Sunday, June 26, 2011

What is Petraeus Doing?

Conor Friedersdorf:
Asked about "enhanced interrogation techniques," Gen. David Petraeus has always insisted that the U.S. should question detainees in accordance with the Geneva Conventions and the Army Field Manual. It's a position he reiterated even when asked about a "ticking time bomb" scenario.

That changed when Gen. Petraeus testified Thursday before the Senate intelligence committee, answering various questions as part of the confirmation process for the top job at the CIA.

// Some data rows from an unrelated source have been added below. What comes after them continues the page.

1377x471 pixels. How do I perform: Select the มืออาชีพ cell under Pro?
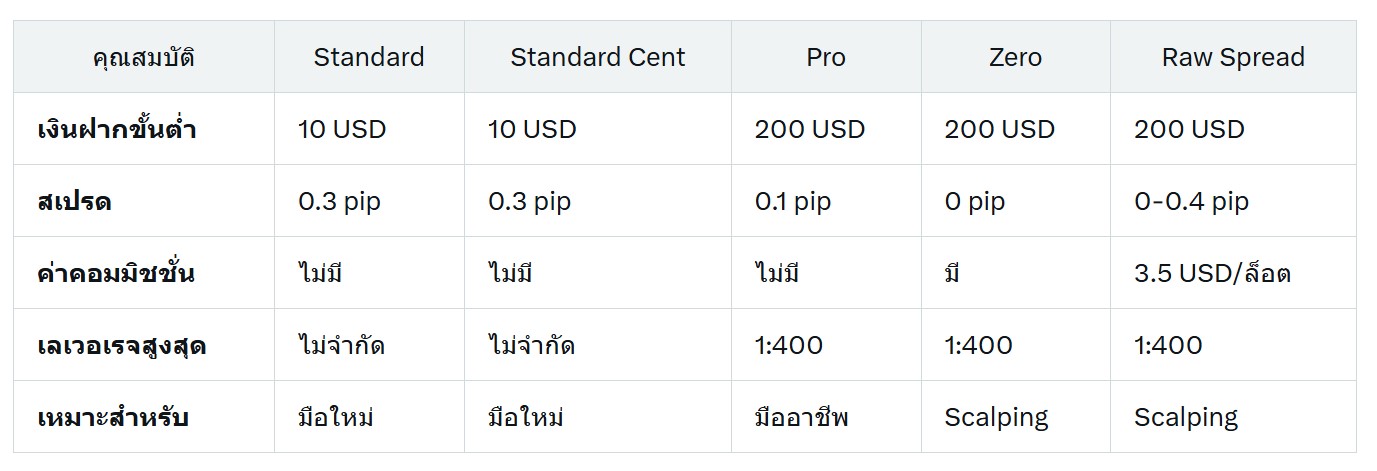(801, 417)
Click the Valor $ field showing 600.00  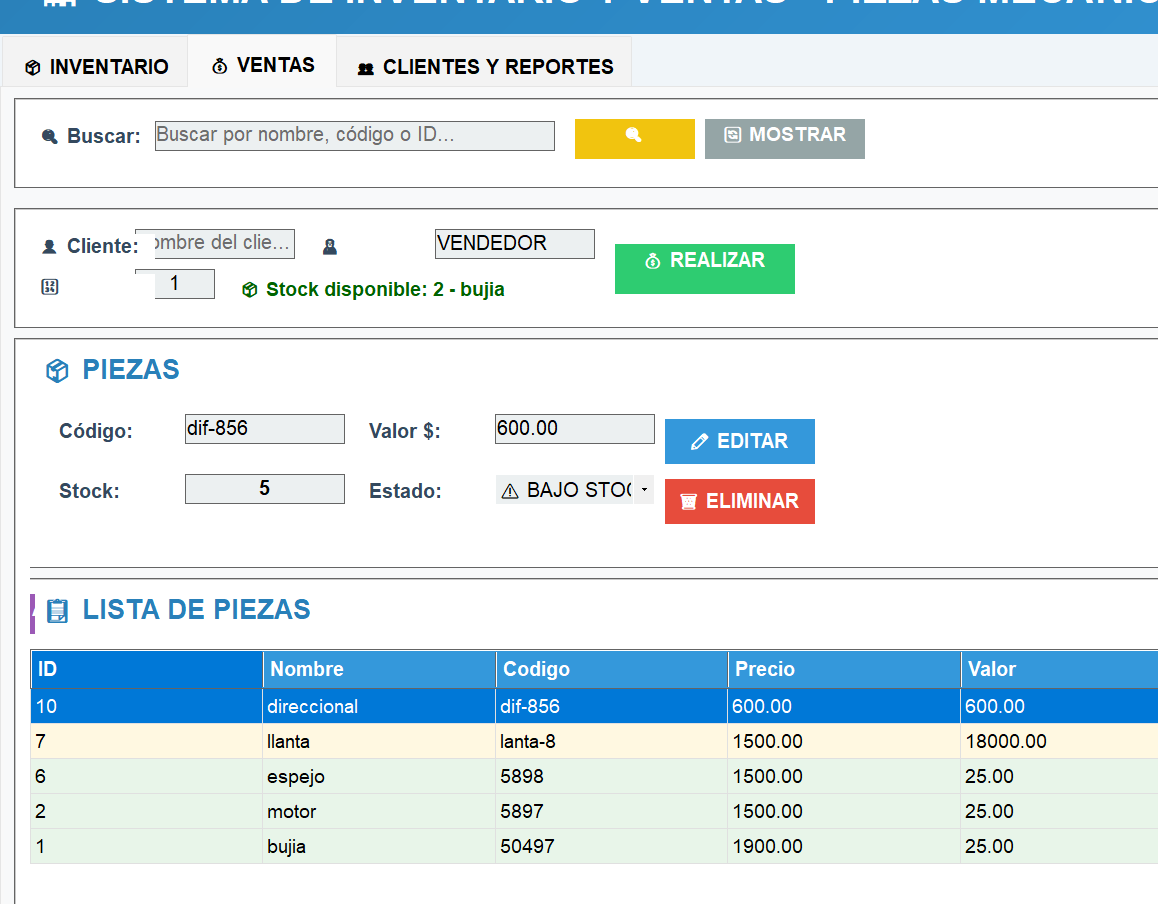coord(574,429)
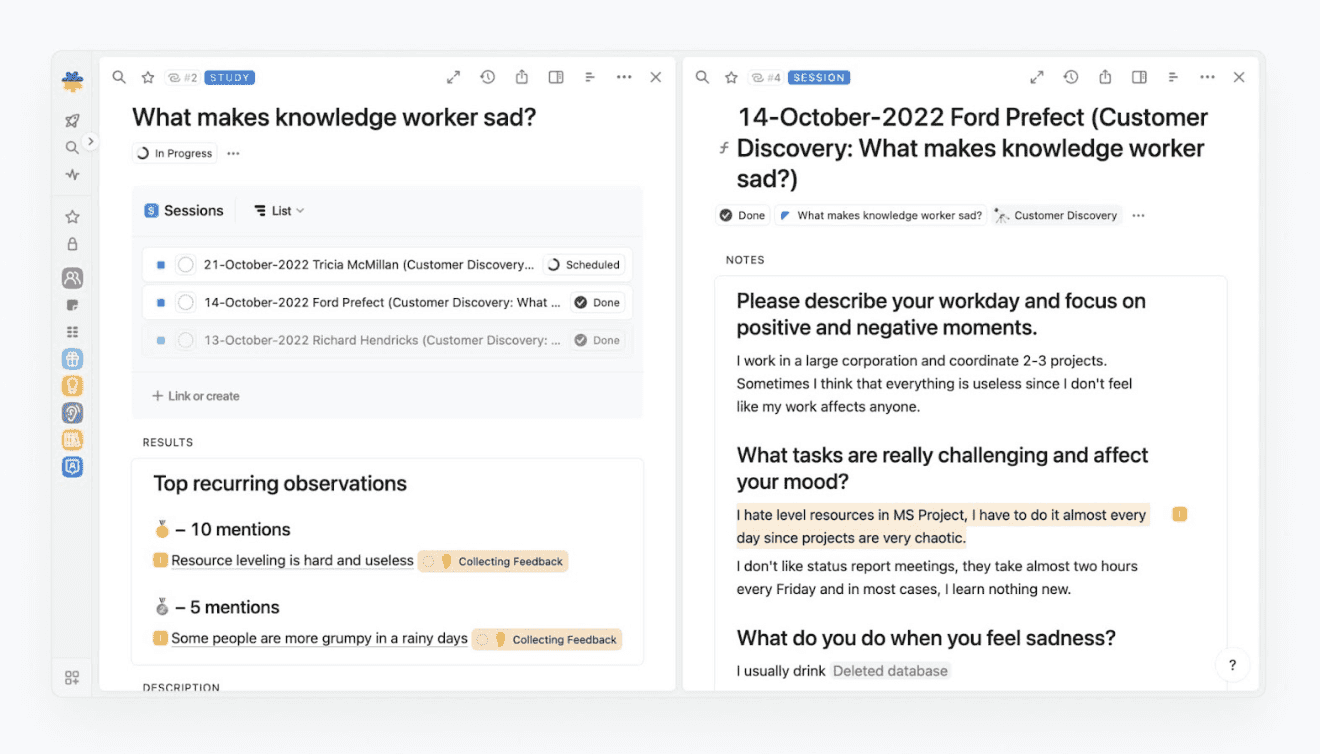Open the List view dropdown
The image size is (1320, 754).
279,210
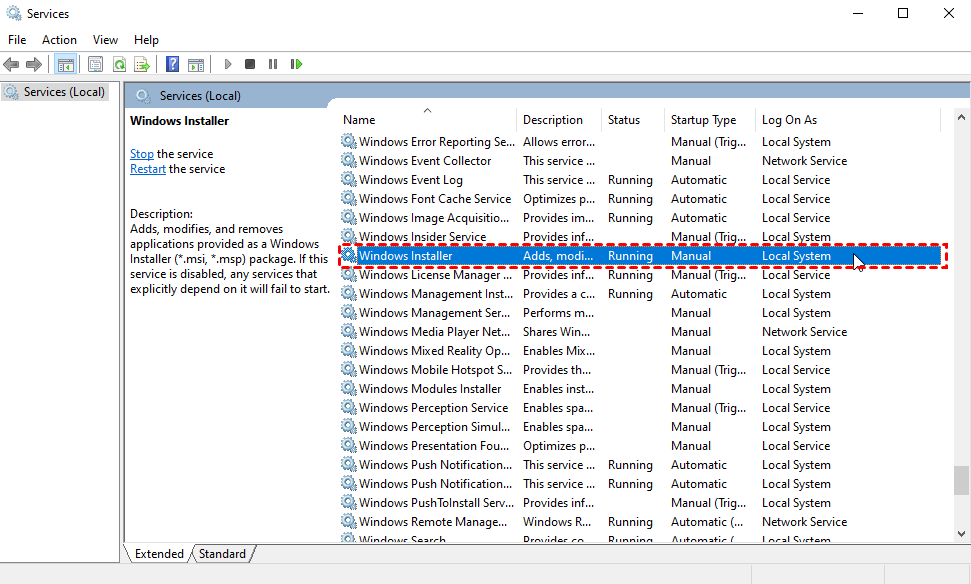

The LA Times reported on the exchange:

In the vast majority of cases, Petraeus said, the "humane" questioning standards mandated by the U.S. Army Field Manual are sufficient to persuade detainees to talk. But though he did not use the word torture, Petraeus said "there should be discussion ... by policymakers and by Congress" about something "more than the normal techniques." Petraeus... described an example of a detainee who knows how to disarm a nuclear device set to explode under the Empire State Building.
Adds the Associated Press:

Petraeus said lawmakers should consider setting policies that would require authorization from the top, implying that the president would be consulted on whether to use enhanced interrogation techniques and lower-level officials would not be under pressure to make the decision in a "ticking time bomb" situation.
Are we meant to believe that a nuclear device under the Empire State Building and a captured terrorist able to defuse it wouldn't presently trigger a call to the President of the United States? "Petraeus hardly reversed course and endorsed torture," Spencer Ackerman writes. "But there are many Republicans in Congress who thought Obama made a big mistake by banning it. If Congress revisits the interrogation debate at Petraeus' behest, torture might very well return to U.S. interrogations."
I've said it before and I'll say it again, if you believed strongly enough in a cause that you would try to launch a terrorist attack, and you knew when the attack was going to take place, wouldn't you try to resist torture or give false information in an attempt to allow the attack to occur.  Not only is the ticking time bomb scenario not very likely, it is the one situation I would think would be the easiest to resist giving in to torture, or in wasting your target's valuable time with wild goose chases.  Plausible lies would render torture in such situations as counterproductive relative to any other time.  One good lie could allow enough time to elapse to allow the planned attack.  Please, lets all grow a pair and not cower around worrying about how we might have to use torture to stop an imaginary attack.  I can't believe Petraeus wandered back into this discussion.